> The problem is, by the time you start seeing serious climate problems it will be far too late to prevent things getting much worse.
I have a really, really hard time thinking that climate engineering won't be possible in a hundred years, and climate change doesn't happen fast enough to wipe out humanity in that time frame. IMHO we'll be able to put the climate wherever we want it.
> And what would the next most important concern be? Maybe the horrible pollution and environmental destruction being wreaked by our quest for more fossil fuels - fracking, strip-mining of pristine wilderness for tar sands, etc?
Nope. These are extremely low priority to me.
> Or maybe reducing the threat of global violence inherent in having our economies dependent on relatively rare fuel deposits while our need for energy to adapt to a changing world steadily increases?

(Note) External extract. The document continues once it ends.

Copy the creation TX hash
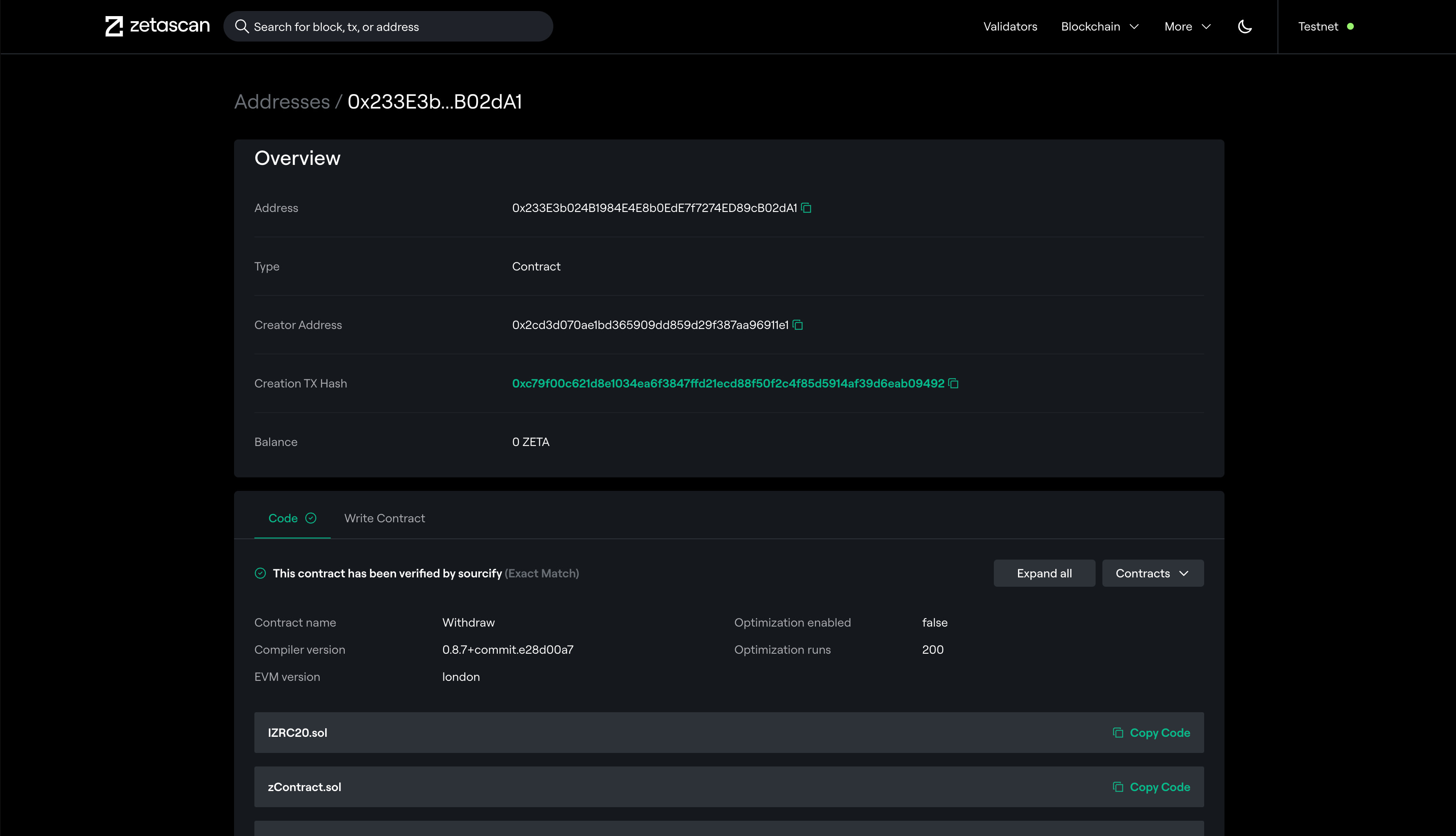[953, 384]
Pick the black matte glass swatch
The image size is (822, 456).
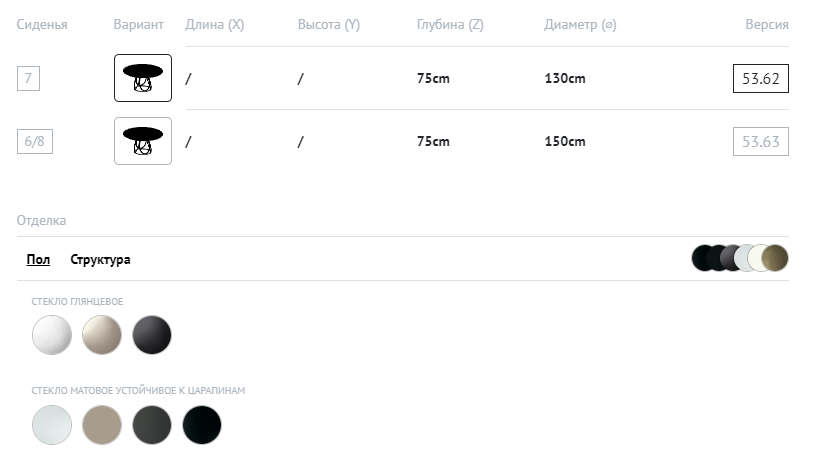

This is also extremely low priority for me, as it's already happening anyway, and while some part of global violence is related to oil money, there's plenty of other reasons for people to blow each other up. Subsaharan africa and north korea are cases in point.
> This century is going to see a *lot* of geopolitical stresses as agriculture becomes far less reliable due to the already inevitable climate destabilization.
Agriculture has always been extremely unreliable, and yearly swings in weather dominate it, not climate change. Climate change is far more gradual than the time needed for agriculture to change.
> And perhaps most importantly - even if we had fusion mastered today, it would still likely take several decades to migrate the infrastructure.
Why is this any different from getting any other alternative energy source going? If anything, I'd expect continuous fusion plants to integrate just fine as they're similar to fission nukes, and ICF fusion plants to integrate just fine, as they're similar to gas turbine generators. Compared to what's needed for wind and solar, it's nothing.
Regarding population growth, most of the growth is in poor countries, where life extension will be less available, and where other dangers still cause a lot of death. While life extension does raise the projected plateau, how far it's raised depends on how fast it hits, how cheap it is, and how stable we're able to make the rest of the world. I'd bet 50/50 odds that the population in 2050 doesn't exceeed ten billion.
> assuming that neither you nor anyone you know would get the chance of being immortal, what arguments would you offer in it's favor? What rational reason do we have to extend the length of our lives?
Let me pose the same question to you, with a couple modifications:
- Assume that neither you nor any you know is dying of cancer. What arguments would you offer in favor of researching a cure? What arguments would you offer against such research?
- Assume that neither you nor anyone you know has alzheimers disease. What arguments would you offer in favor of researching a cure? What arguments would you offer against such research?
- Assume that neither you nor anyone you know lives in poor africa, where the average lifespan is barely above 40 years old. What arguments would you offer in favor of trying to help the people in this region? What arguments would you offer against it?
Aging is a horrible thing, something which frankly should not be tolerated in polite society, any more than cancer, alzheimers, and ebola. To simple take it 'off the table' as though it were uncurable and shouldn't be cured is reprehensible.